Alterations in dynamic heart rate control in the β1-adrenergic receptor knockout mouse

beta(1)-Adrenergic receptors (beta(1)-ARs) are key targets of sympathetic nervous system activity and play a major role in the beat-to-beat regulation of cardiac chronotropy and inotropy. We employed a beta(1)-AR gene knockout model to test the hypothesis that beta(1)-AR function is critical for maintenance of resting heart rate and baroreflex responsiveness and, on the basis of its important role in regulating chronotropy and inotropy, is also required for maximal exercise capacity. Using an awake unrestrained mouse model, we demonstrate that resting heart rate and blood pressure are normal in beta(1)-AR knockouts and that the qualitative responses to baroreflex stimulation are intact. Chronotropic reserve in beta(1)-AR knockouts is markedly limited, with peak heart rates similar to 200 beats/min less than wild types.
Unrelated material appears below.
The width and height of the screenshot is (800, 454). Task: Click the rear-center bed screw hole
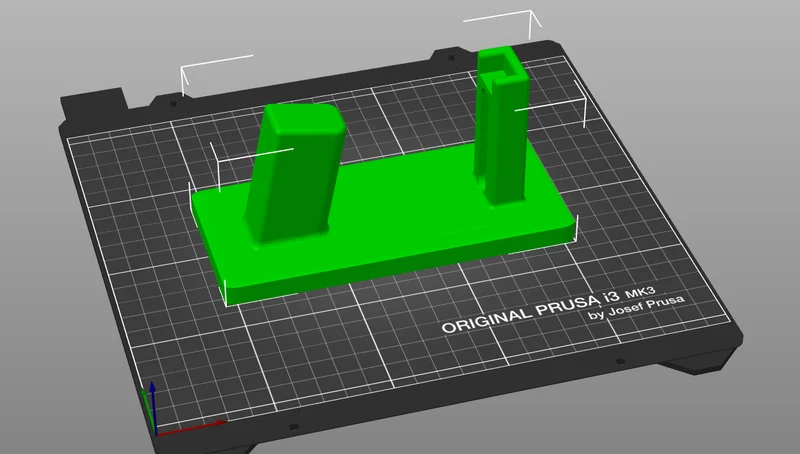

During graded treadmill exercise, heart rate is significantly depressed in beta(1)-AR knockouts at all work loads, but despite this Limitation, there are no reductions in maximal exercise capacity or metabolic indexes. Thus, in mice, the beta(1)-AR is not essential for either maintenance of resting heart rate or for maximally stressed cardiovascular performance.